A former Internal Revenue Service contractor, who leaked tax information about Donald Trump and other wealthy individuals to news organizations, got his job to intentionally to spread the confidential records, according to Justice Department prosecutors.

Charles Edward Littlejohn, 38, of Washington, pleaded guilty in October to unauthorized disclosure of tax return and return information. U.S. District Judge Ana Reye scheduled sentencing for Jan. 29. Prosecutors recommended Tuesday he receive the maximum sentence of five years in prison.

Littlejohn evaded IRS protocols to detect and prevent large downloads from government computers and then saved the tax returns on multiple devices, including an iPod, according to court records. He also obstructed the investigation by deleting and destroying evidence of his disclosures, according to court records.

ProPublica reported in 2021 on a trove of tax-return data about the wealthiest Americans. It found the 25 richest people legally pay a smaller share of their income in taxes than many ordinary workers do.

“And the human impact of Defendant's crimes is enormous,” prosecutors wrote. “Many victims have come forward, expressing anger and embarrassment about the exposure of their personal financial information. Worse, it appears that the harm may continue indefinitely” because stories continue to be published.
According to the IRS, on April 5, 1870, IRS Commissioner Delano forbade tax assessors from furnishing lists of taxpayers for publication. On July 14, 1870, Congress passed a revenue act stating, “no collector … shall permit to be published in any manner such income returns or any part thereof, except such general statistics …” Thus, up until 1870, tax returns were public records.

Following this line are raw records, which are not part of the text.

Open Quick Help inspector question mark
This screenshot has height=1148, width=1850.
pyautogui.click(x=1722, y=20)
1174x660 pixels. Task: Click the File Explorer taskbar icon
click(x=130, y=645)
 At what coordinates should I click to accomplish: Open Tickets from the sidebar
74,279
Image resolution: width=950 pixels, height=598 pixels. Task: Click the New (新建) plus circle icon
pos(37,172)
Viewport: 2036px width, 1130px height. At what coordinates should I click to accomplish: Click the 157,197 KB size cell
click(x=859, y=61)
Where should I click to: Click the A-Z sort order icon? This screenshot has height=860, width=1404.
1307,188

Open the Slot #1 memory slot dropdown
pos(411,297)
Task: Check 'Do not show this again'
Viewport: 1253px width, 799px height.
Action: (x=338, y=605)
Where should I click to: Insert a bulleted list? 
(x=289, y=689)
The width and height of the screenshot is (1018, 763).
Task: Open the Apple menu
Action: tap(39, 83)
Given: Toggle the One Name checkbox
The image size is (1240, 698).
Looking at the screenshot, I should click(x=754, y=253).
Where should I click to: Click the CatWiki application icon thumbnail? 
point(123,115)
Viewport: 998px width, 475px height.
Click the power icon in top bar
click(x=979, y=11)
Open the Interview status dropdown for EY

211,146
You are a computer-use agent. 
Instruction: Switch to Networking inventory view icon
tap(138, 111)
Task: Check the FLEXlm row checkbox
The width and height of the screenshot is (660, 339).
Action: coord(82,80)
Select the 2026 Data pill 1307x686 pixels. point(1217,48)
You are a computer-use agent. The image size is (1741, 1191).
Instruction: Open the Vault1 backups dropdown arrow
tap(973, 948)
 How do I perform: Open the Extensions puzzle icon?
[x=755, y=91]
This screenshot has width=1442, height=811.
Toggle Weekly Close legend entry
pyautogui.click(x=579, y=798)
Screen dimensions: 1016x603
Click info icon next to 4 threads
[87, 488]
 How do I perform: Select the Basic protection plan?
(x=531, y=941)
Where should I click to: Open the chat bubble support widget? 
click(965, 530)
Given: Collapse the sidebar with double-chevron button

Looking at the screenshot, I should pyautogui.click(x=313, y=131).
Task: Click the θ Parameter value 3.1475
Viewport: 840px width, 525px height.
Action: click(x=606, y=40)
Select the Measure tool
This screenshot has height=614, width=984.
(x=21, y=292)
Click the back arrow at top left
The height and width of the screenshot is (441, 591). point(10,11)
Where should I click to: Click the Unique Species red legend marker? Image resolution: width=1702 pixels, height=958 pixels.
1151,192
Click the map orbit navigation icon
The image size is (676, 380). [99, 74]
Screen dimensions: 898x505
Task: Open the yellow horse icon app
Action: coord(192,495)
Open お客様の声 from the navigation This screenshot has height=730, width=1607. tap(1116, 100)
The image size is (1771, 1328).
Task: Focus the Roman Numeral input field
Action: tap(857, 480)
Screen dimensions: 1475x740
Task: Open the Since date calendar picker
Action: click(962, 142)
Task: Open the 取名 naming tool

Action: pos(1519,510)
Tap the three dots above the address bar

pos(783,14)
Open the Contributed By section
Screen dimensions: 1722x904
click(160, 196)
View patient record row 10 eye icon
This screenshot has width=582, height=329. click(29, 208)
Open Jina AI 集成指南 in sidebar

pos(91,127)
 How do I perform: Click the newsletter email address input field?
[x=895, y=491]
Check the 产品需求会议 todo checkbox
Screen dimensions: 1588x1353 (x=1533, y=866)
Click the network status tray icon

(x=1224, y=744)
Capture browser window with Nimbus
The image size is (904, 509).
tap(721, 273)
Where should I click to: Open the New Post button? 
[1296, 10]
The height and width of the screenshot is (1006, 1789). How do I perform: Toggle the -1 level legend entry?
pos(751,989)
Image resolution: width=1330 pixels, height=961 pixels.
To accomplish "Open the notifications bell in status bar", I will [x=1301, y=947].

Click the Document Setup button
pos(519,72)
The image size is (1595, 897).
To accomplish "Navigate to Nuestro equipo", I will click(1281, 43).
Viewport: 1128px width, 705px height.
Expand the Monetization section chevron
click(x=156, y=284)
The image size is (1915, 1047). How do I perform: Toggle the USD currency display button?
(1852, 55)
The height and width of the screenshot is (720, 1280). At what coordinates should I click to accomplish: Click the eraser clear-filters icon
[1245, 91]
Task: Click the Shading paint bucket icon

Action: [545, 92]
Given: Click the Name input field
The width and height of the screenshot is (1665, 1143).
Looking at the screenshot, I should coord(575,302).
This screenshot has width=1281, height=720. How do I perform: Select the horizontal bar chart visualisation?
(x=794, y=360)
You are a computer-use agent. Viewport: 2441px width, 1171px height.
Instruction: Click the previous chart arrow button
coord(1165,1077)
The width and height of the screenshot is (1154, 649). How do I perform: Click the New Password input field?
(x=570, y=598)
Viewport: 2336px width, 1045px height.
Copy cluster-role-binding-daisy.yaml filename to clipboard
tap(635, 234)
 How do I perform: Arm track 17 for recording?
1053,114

Some history according to Professor Pomp (his real name) about the the debate and law surrounding public access to individual tax returns: 
To fund the Civil War, the Revenue Act of 1862 imposed an income tax on individuals. At a time which predated reliable mail, the public was notified of their tax liabilities through newspaper advertisements.

In 1870, when the income tax had become unpopular, Congress prohibited the publication of tax returns. Public disclosure was revisited in 1913; by 1918 the public was permitted to view lists of individual taxpayers, though this information was not allowed to be published.

Fueled by corruption concerns, the Revenue Act of 1924 required the disclosure of names, addresses, and tax liabilities. The New York Times published the taxes paid by thousands of persons. In 1926, however, the law was changed due to privacy concerns and the failure of the disclosures to uncover tax evasion. Only the taxpayer’s name and address, but not their tax liability, could be published.

A resurgence in favor of disclosure emerged in 1934, during the Great Depression. The tax liability (as well as name, address, gross income, deductions, net income, and credits) of taxpayers was made public in an attempt to deter tax evasion. But critics of this approach, concerned that compromised taxpayers would be targeted by criminals and con artists, managed to repeal the law.

The law remained unchanged until, in the aftermath of Watergate, Congress enacted IRC section 6103.

Qs: So, is Littlejohn a patriotic hero or a socialist scumbag? Should tax returns once again be made public records, at least for people having a net worth of, say, $10 million?

What!!?? That incompetent 
jackass makes how much??


PS: On some reflection, I vote for making tax returns public once again, just to kill off some of the rot.